◆ Task to complete ◆
Every entry below needs to be repeated exactly as written.

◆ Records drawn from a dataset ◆
-*-
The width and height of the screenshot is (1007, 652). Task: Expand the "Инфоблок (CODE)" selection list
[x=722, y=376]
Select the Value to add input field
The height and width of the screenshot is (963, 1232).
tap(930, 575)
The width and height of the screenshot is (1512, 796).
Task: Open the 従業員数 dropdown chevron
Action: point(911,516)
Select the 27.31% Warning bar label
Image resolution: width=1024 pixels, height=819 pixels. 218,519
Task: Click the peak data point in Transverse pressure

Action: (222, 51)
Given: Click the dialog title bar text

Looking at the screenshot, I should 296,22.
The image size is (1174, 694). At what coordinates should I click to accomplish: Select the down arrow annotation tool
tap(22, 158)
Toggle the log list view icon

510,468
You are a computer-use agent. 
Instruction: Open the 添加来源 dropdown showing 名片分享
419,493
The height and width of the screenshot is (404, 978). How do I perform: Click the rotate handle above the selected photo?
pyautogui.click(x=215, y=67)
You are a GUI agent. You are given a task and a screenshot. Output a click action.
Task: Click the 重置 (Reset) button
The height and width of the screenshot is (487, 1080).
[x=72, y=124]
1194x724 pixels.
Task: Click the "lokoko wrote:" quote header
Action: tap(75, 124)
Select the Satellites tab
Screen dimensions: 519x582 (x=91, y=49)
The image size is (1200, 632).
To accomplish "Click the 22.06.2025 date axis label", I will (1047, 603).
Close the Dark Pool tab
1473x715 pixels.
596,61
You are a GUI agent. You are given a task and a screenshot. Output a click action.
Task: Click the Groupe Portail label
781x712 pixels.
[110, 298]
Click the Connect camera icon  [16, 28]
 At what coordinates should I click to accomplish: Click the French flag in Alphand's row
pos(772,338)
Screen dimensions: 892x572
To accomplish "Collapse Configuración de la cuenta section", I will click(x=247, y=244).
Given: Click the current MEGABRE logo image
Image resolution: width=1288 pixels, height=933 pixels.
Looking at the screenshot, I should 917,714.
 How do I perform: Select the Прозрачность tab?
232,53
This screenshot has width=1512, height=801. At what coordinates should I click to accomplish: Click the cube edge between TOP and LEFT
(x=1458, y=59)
-*-
◆ Exercise answer ◆
The width and height of the screenshot is (1007, 652). Task: Expand the "Инфоблок (CODE)" selection list
[x=722, y=376]
Select the Value to add input field
The height and width of the screenshot is (963, 1232).
tap(930, 575)
The width and height of the screenshot is (1512, 796).
Task: Open the 従業員数 dropdown chevron
Action: point(911,516)
Select the 27.31% Warning bar label
Image resolution: width=1024 pixels, height=819 pixels. 218,519
Task: Click the peak data point in Transverse pressure

Action: (222, 51)
Given: Click the dialog title bar text

Looking at the screenshot, I should 296,22.
The image size is (1174, 694). At what coordinates should I click to accomplish: Select the down arrow annotation tool
tap(22, 158)
Toggle the log list view icon

510,468
You are a computer-use agent. 
Instruction: Open the 添加来源 dropdown showing 名片分享
419,493
The height and width of the screenshot is (404, 978). How do I perform: Click the rotate handle above the selected photo?
pyautogui.click(x=215, y=67)
You are a GUI agent. You are given a task and a screenshot. Output a click action.
Task: Click the 重置 (Reset) button
The height and width of the screenshot is (487, 1080).
[x=72, y=124]
1194x724 pixels.
Task: Click the "lokoko wrote:" quote header
Action: tap(75, 124)
Select the Satellites tab
Screen dimensions: 519x582 (x=91, y=49)
The image size is (1200, 632).
To accomplish "Click the 22.06.2025 date axis label", I will (1047, 603).
Close the Dark Pool tab
1473x715 pixels.
596,61
You are a GUI agent. You are given a task and a screenshot. Output a click action.
Task: Click the Groupe Portail label
781x712 pixels.
[110, 298]
Click the Connect camera icon  [16, 28]
 At what coordinates should I click to accomplish: Click the French flag in Alphand's row
pos(772,338)
Screen dimensions: 892x572
To accomplish "Collapse Configuración de la cuenta section", I will click(x=247, y=244).
Given: Click the current MEGABRE logo image
Image resolution: width=1288 pixels, height=933 pixels.
Looking at the screenshot, I should 917,714.
 How do I perform: Select the Прозрачность tab?
232,53
This screenshot has width=1512, height=801. At what coordinates should I click to accomplish: Click the cube edge between TOP and LEFT
(x=1458, y=59)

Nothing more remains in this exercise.